Grappling with environmental, social, and governance (ESG) risks and opportunities has been a focal point for finance leaders over the past few years as regulatory requirements increase. As a result, more CFOs are looking to incorporate ESG metrics into their long-term strategic operations.
The 2023 Global Finance Trends Survey Report by global consulting firm Protiviti found that “ESG metrics and measurement” is the top priority for both public and private company CFOs and finance leaders in the coming year. Protiviti surveyed more than 900 finance leaders worldwide. ESG metrics ranked 14th on the list of priorities the previous year.
“Three out of five (60%) of organisations indicate a substantial increase in the focus and frequency of their reporting related to ESG issues,” the report said, “and there is a notable jump in finance groups in which measuring and reporting on ESG risks and issues is becoming part of their role.”
The report said that “leading CFOs are fostering new and more cross-functional collaboration and training on ESG matters”, but challenges remain. “Supply chain teams may need support with sustainable sourcing strategies. Business-to-business partnerships may require the organisation to publish an ESG report periodically, addressing … the organisation’s carbon footprint.”
A strategic view
Framing ESG considerations in the same way as everything else involving allocation of capital is an area of importance for CFOs, according to the report. They are concerned with the strategic opportunities those investments can bring and how the return on capital will be measured.
CFOs surveyed also say that they view sustainability as a compendium of risks to the organisation, the report said, citing factors such as talent retention and board composition.
In response, “finance leaders add these risks to the scope of enterprise risk assessments and integrate them into strategy-setting, performance management, and, if needed, periodic reporting to the executive team and board.”
Accountability is key to the success of ESG reporting, the report said. Finance leaders who guide and shape high-performing ESG programmes also establish accountability for results while finding new ways to ensure the accuracy, efficacy, and relevance of ESG data that resides outside their control.
The report recommends that organisations build internal and external partnerships when establishing an ESG reporting function: “External service providers, data vendors, and research groups can help with data gathering and structural work, while internal collaborations among finance, tax, legal, human resources (HR), ESG, operations, internal audit, and other teams are crucial to satisfying comprehensive reporting requirements.”

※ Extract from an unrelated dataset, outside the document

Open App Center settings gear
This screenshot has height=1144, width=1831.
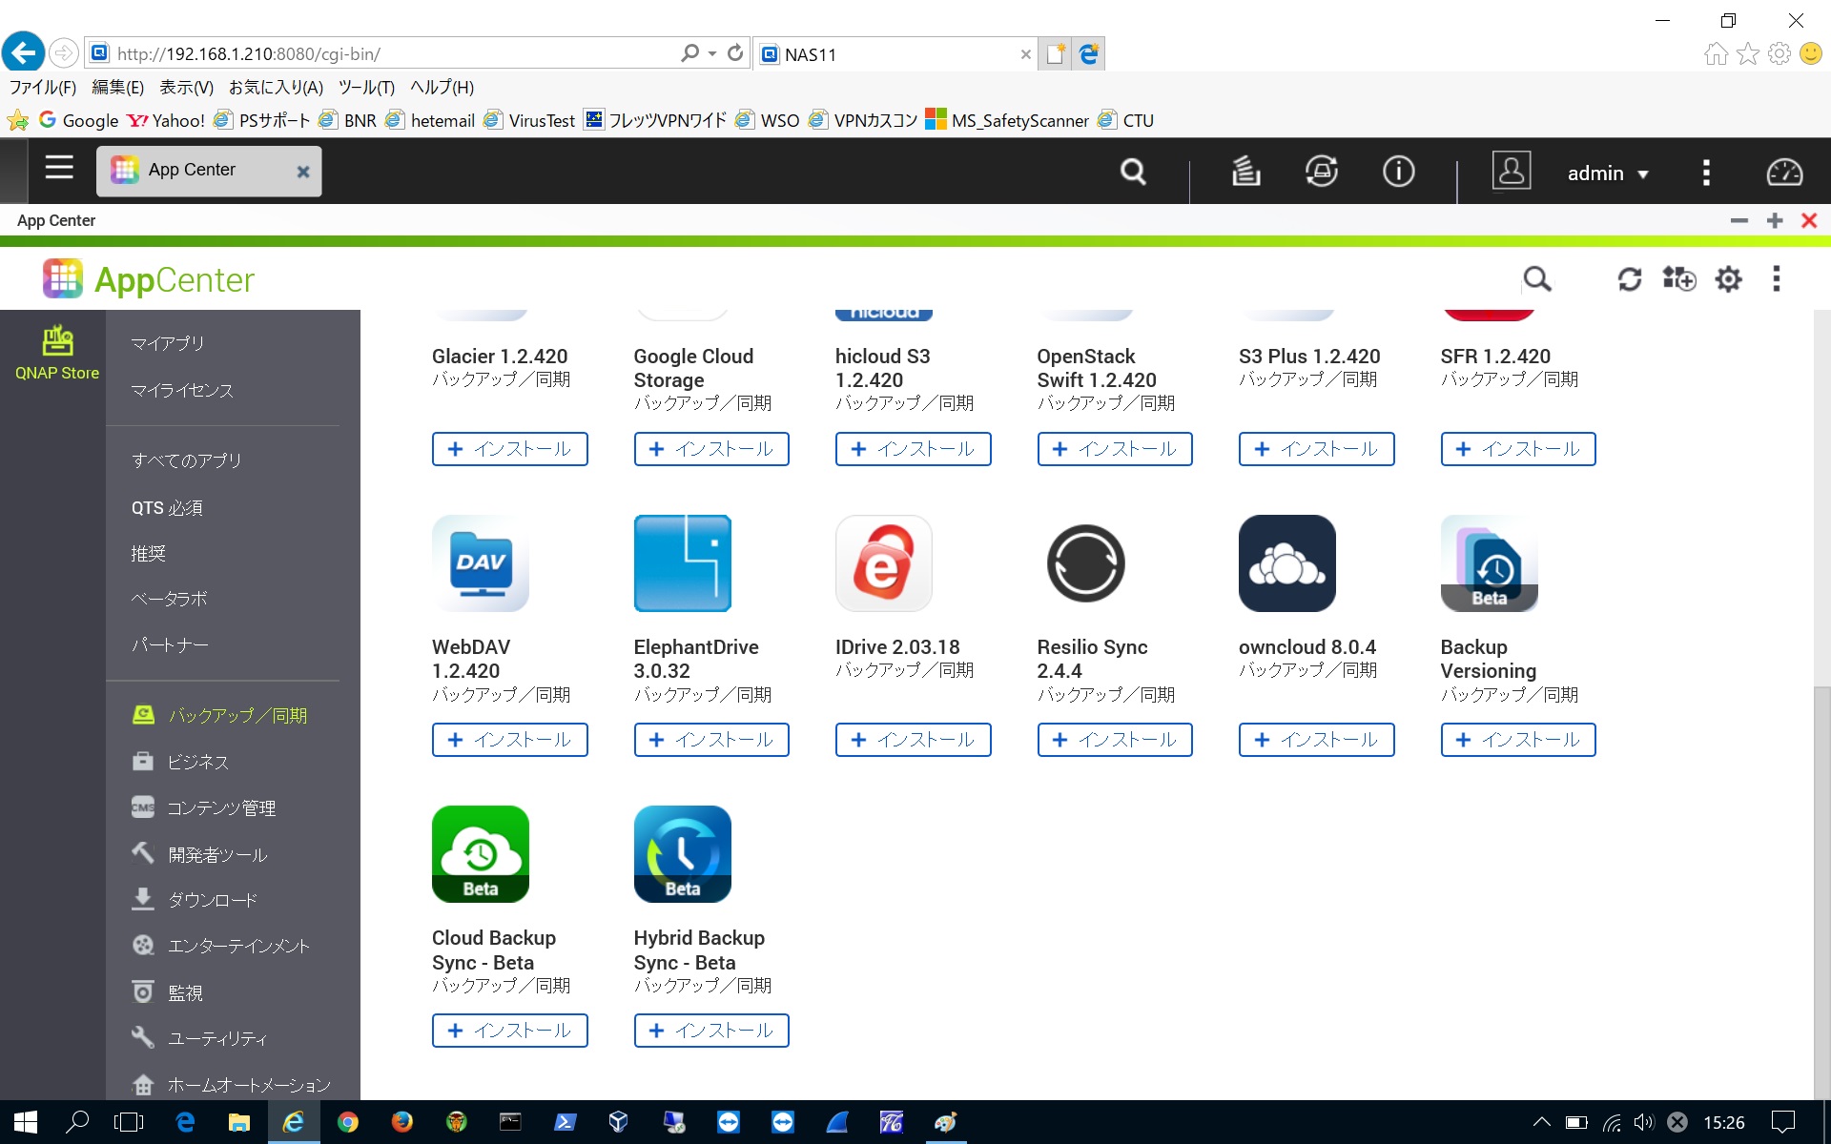click(1729, 278)
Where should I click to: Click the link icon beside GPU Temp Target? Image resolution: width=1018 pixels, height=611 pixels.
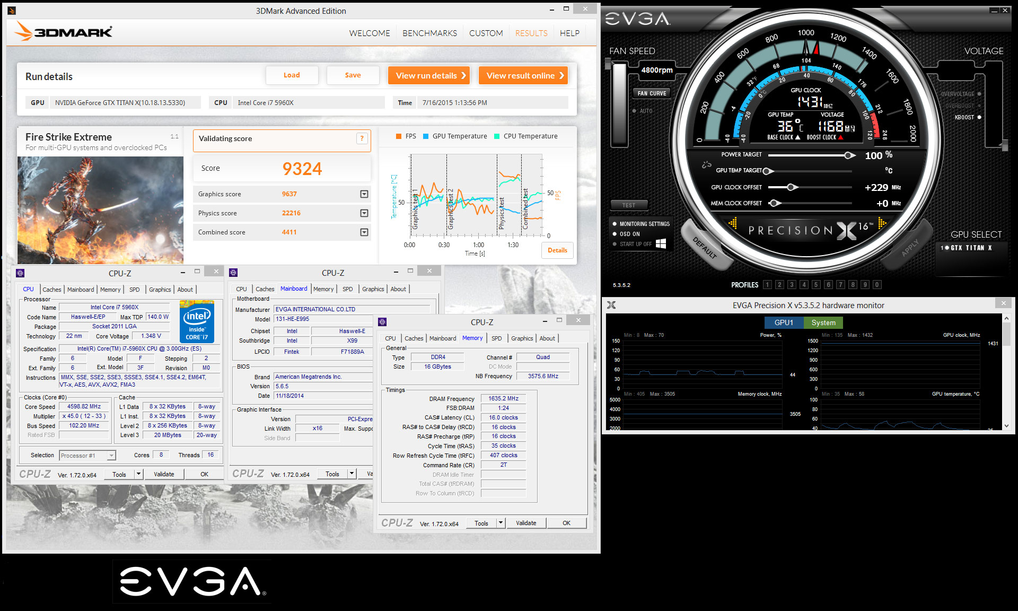tap(706, 165)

Debt is inhibiting transformation
Forty-five per cent of organisations are investing in new technology to assist with measuring and reporting on ESG risks and issues, but leaders say that technical debt is stalling innovation in their companies.
“Companies spend an average of 30% of their IT budgets and invest a fifth of their IT HR on technical debt management,” the report said. “Seventy per cent of IT leaders view technical debt as a significant drag on their organisation’s ability to innovate.”
Companies should advance the finance organisation’s digital maturity, the report said, to meet the growing demand for new financial insights, analyses and reporting rigour from supply chain operations, HR groups, ESG teams, and other parts of the organisation.